= Shallow Reign =

Shallow Reign is a band from Deep Ellum, the East of Dallas, Texas arts and entertainment district. The band was one of the first to become popular in the area from the mid-1980s to the early 1990s. Original Theater Gallery booking agent Jeff Liles described their sound as neopsychedelic. The songs revolved around layered guitar riffs with melancholy lyrics and a dynamic rhythm section.

The original line-up included Bob Watson, Mark Thomas, Jan Paul Davidsson and Patrick Sugg. The band was said to be pioneering and Sugg was referred to as a guitar whiz in a 1996 story in the Dallas Morning News.

The band continued after Sugg left and he eventually joined up with Ian Astbury and the Holy Barbarians.

==History==
In May 1985 Shallow Reign played its first live performance at Theatre Gallery in Deep Ellum.
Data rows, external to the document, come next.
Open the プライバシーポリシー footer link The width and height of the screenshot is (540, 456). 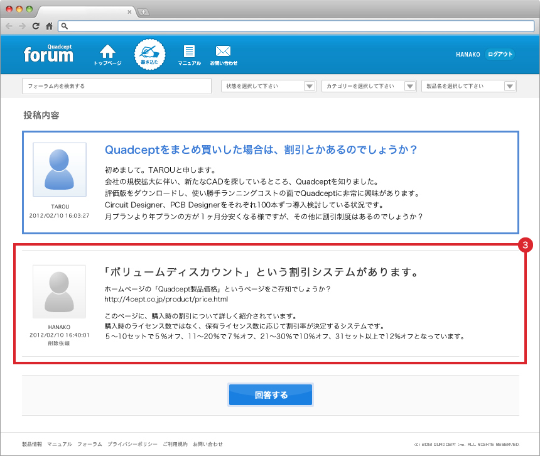click(x=132, y=444)
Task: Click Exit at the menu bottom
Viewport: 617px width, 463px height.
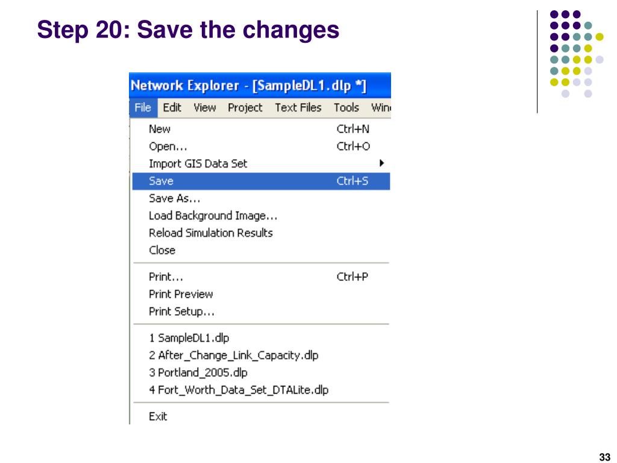Action: click(x=261, y=417)
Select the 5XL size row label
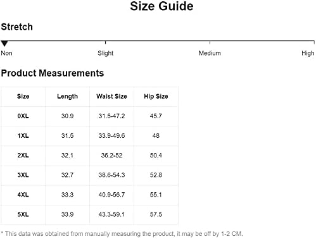This screenshot has height=239, width=316. (x=23, y=214)
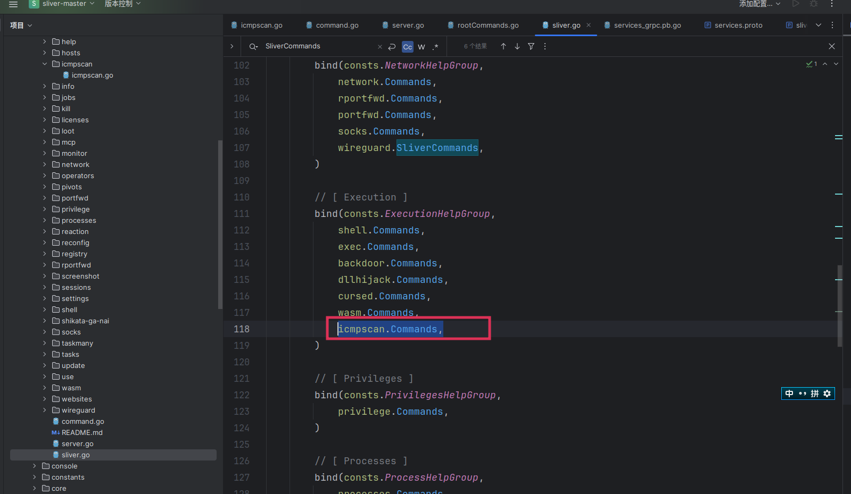Switch to the rootCommands.go tab
851x494 pixels.
pyautogui.click(x=488, y=25)
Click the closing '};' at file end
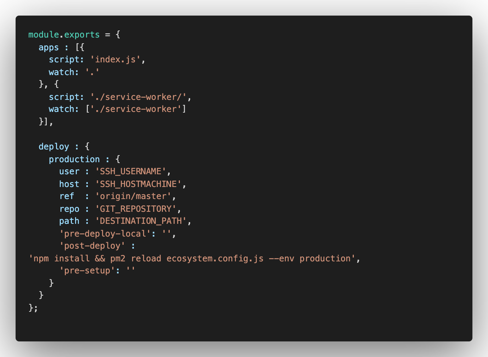 coord(33,307)
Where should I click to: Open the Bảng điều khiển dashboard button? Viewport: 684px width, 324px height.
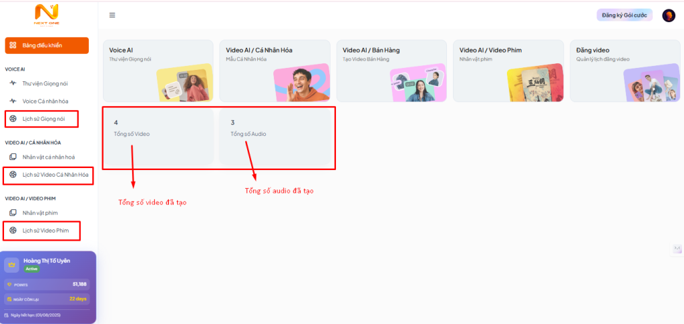[47, 45]
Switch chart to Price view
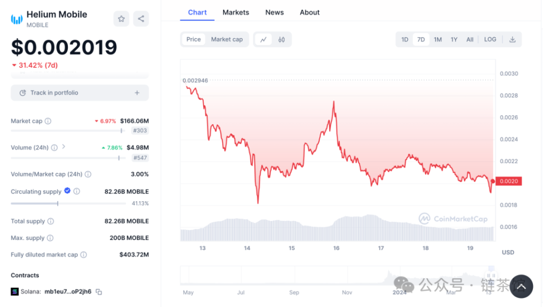This screenshot has width=543, height=307. coord(194,39)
Clay McNear of The Dallas Observer wrote:

Those who were at Theatre Gallery on May 30, 1985 laid witness to the birth of the Deep Ellum music scene ... how did this band come out of nowhere to set a standard as one of Dallas' finest acts ever, and to help conceive a local revolution that was long overdue.

They played a historical show on December 14, 1986. It was a benefit concert at Prophet Bar and the Theatre Gallery for a homeless shelter along with The New Bohemians and End Over End, among others.

Shallow Reign released its self-titled debut on July 4, 1986. The band was featured on Island Records The Sound Of Deep Ellum compilation record in 1987 with the song "Paint The Flowers All Black" and in Oliver Stone's movie "Born on the Fourth of July" performing Creedence Clearwater Revival's "Born On The Bayou". In 1989 Shallow Reign went on to release their second full-length album Strange World, and was then signed to a developmental deal with Interscope Records.

Shallow Reign played and recorded from May 1985 until 1991 before disbanding. The band toured both coasts and played in the southwest extensively over their six-year career at clubs including CBGB, the China Club and Cat Club in NYC, the Scream Club and Club Lingerie in LA, 930 Club in DC and the infamous Rathskeller in Boston.

After Shallow Reign disbanded in 1991, Bob Watson and Mark Thomas went on to form Medicine Show Caravan with two members from the Deep Ellum band The Trees. This new band played live and recorded from 1991 to 1994. After Medicine Show Caravan disbanded, Bob Watson has continued writing and recording with and without members of these two bands. Mark and Jan Paul live in Austin now and Bob resides in the East Texas area. Pat Sugg went on to form Neverland and recorded for Interscope Records after his departure in 1988. Pat lives in Los Angeles and continues to play guitar, write, record and lend his skills to a wide range of artists including Blue October.